Once you have cleaned up the child care system you work for we will be happy to listen to the negative information you want to throw at us. I would say, however, that you may want to consider another job, because if all you are looking for is abuse, you will find it, whether it is there or not. People with that viewpoint scare me every bit as much as the people who engage in abuse. "Witch trials," we used to call them. All I have to do is think that someone is abusive and magically they are.
So we damn and fire all the facility caretakers for the terrible sin of having worked at a facility. Then there are no staff, so we hire pure and self-righteous people who often turn out to be ill-suited to work with this population and guess what? The rate of true abuse rises because the first group of staff actually knew how to deal with all the incredibly difficult scenarios that attach themselves to people who are fragile or who have illnesses of any sort.

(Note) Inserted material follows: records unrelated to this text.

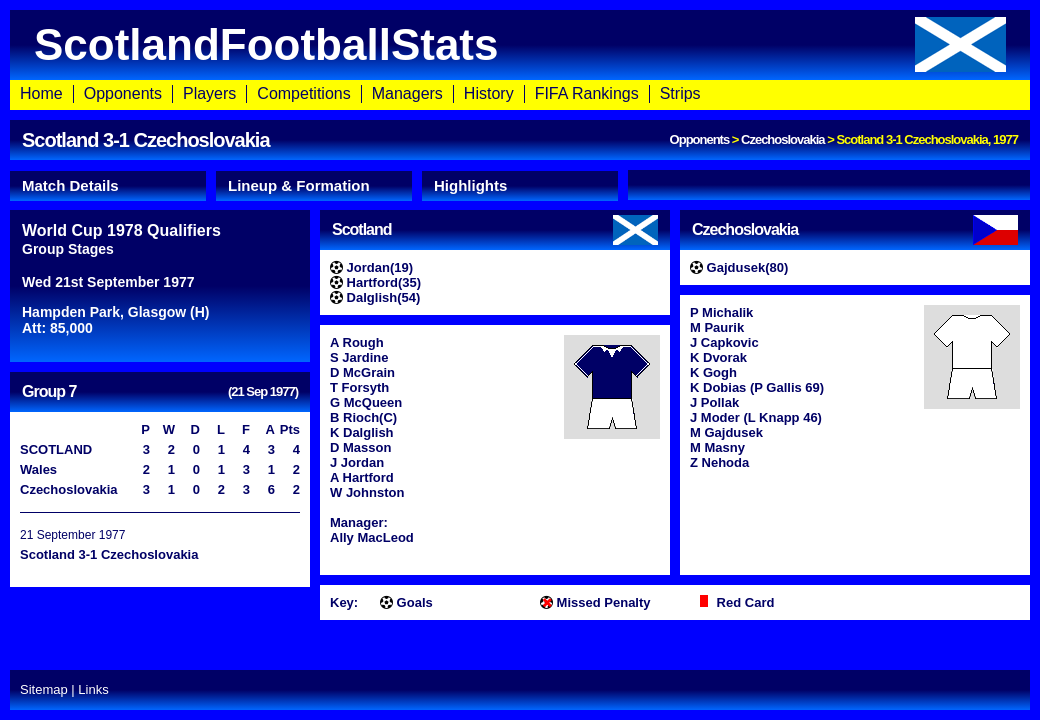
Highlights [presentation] (470, 185)
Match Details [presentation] (70, 185)
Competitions (303, 93)
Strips (680, 93)
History (489, 93)
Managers (407, 93)
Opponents (123, 93)
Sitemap (44, 689)
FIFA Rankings (587, 93)
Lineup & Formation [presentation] (299, 185)
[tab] (108, 186)
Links (93, 689)
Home (41, 93)
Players (209, 93)
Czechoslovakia (783, 139)
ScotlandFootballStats (520, 44)
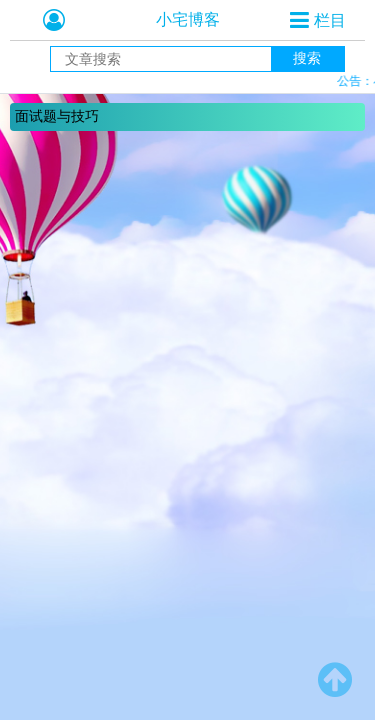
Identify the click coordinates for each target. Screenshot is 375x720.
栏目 (330, 20)
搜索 (307, 58)
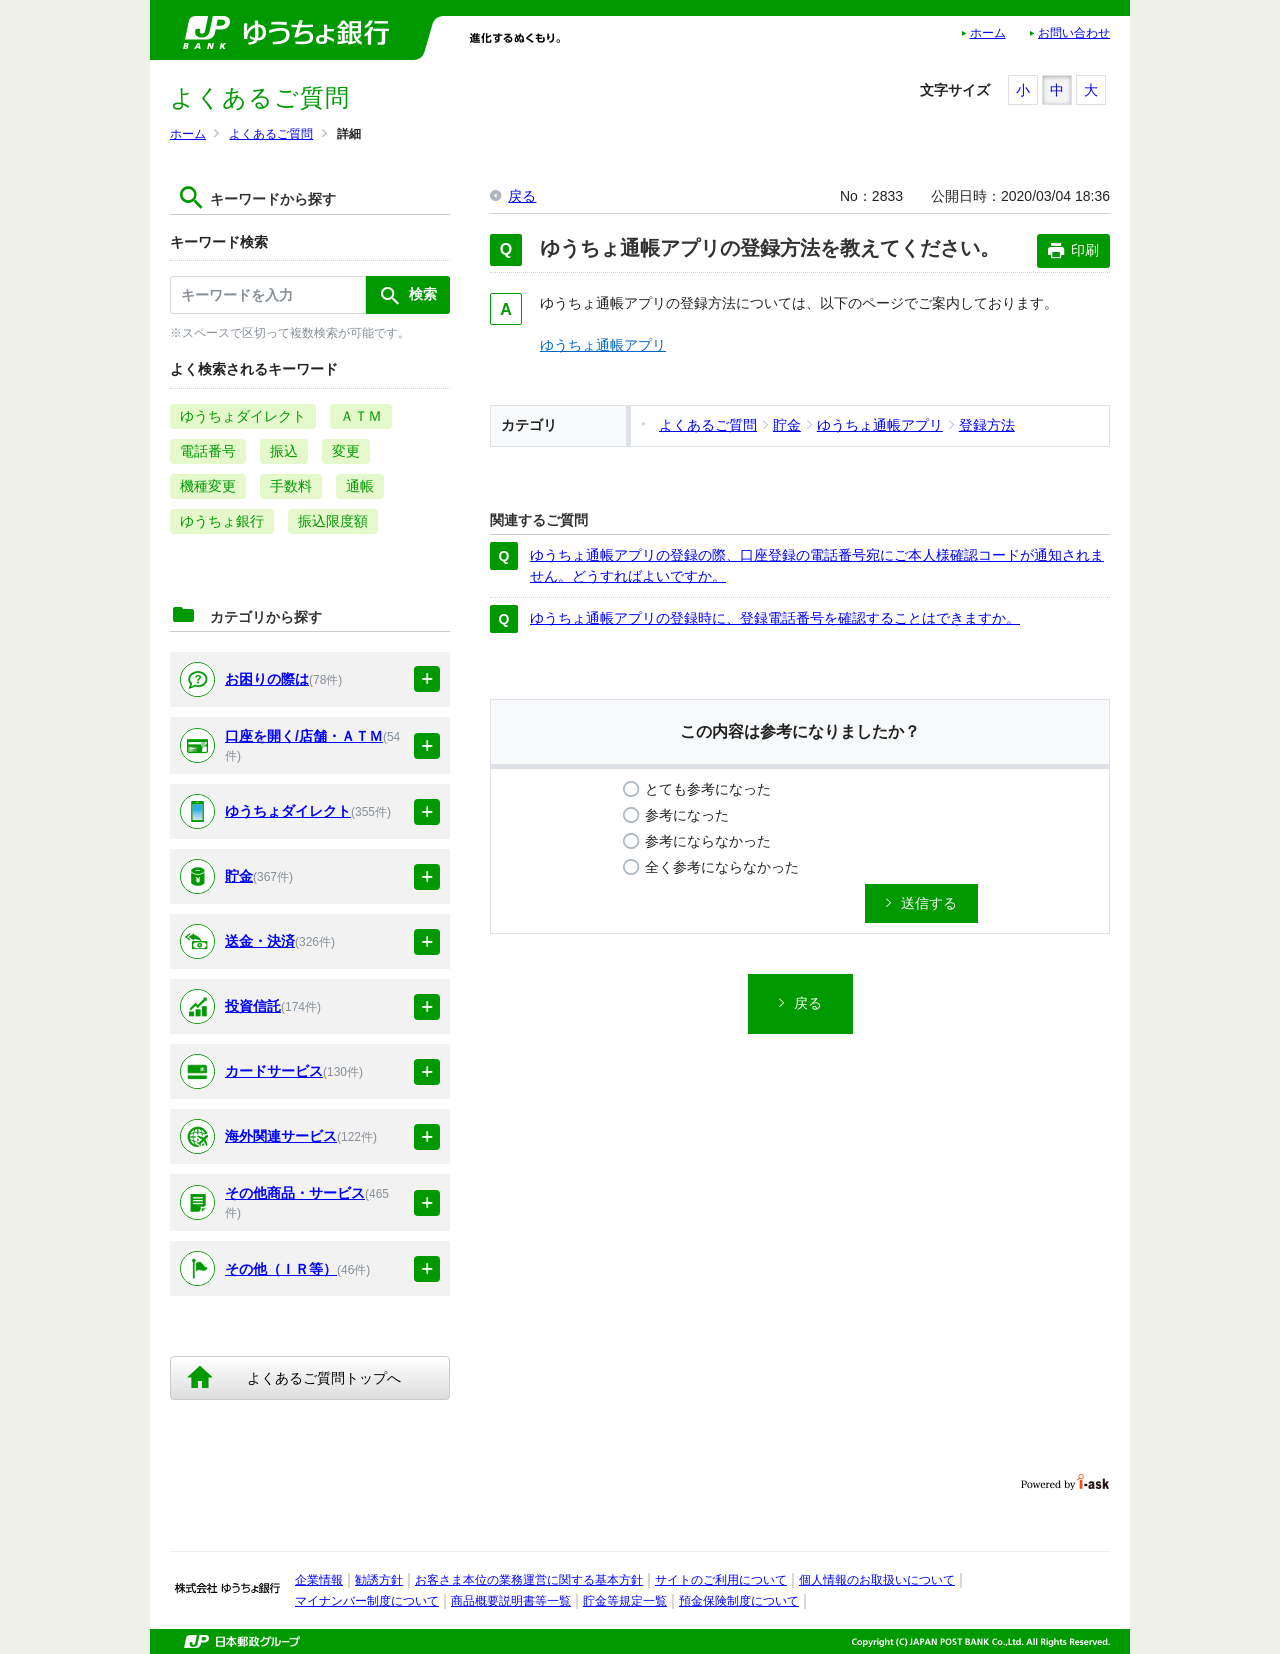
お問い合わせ (1074, 33)
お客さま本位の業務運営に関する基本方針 (529, 1580)
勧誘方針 (379, 1580)
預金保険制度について (739, 1601)
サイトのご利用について (721, 1580)
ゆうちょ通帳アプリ (603, 345)
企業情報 (319, 1580)
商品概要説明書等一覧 (511, 1601)
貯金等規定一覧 (625, 1601)
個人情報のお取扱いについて (877, 1580)
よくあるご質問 (271, 134)
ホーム (988, 33)
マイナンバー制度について (367, 1601)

You worry about me being in charge of abuse? Sorry, that's what I do and I am very good at it, which is why I feel I can comment about what happens in this field. What would worry me is having you come work a few shifts where I work. Of course, like others, if you made it through the initial criminal background screening you would still need 6 weeks of pre-service training and a minimum of a month being under the wing of a seasoned staff before you could work with my folks. Most people don't have that sort of patience to hang in there that long, especially not the sort of people who like to make snap judgments about things with which they are unfamiliar.
Some of the things you have said are true, but it's difficult to respond to someone who throws rotten garbage along with the mix. If you want to discuss issues, please disentangle them from your accusations. You sound like someone from a lynch mob who has prejudged the outcome and is rearranging the facts to fit the situation.
I have said all along that there have been and are problems with the system, some of them atrocious. But I have also tried to point out which of the supposed atrocities DIDN'T actually occur but were the product of feverish imaginations, why the REAL problems occurred, why we shouldn't prejudge the staff (many of whom kept alive some very fragile people or who championed people with some pretty horrendous problems), and what could be done to fix the problems of the system.
My guess - your favorite colors are black and white.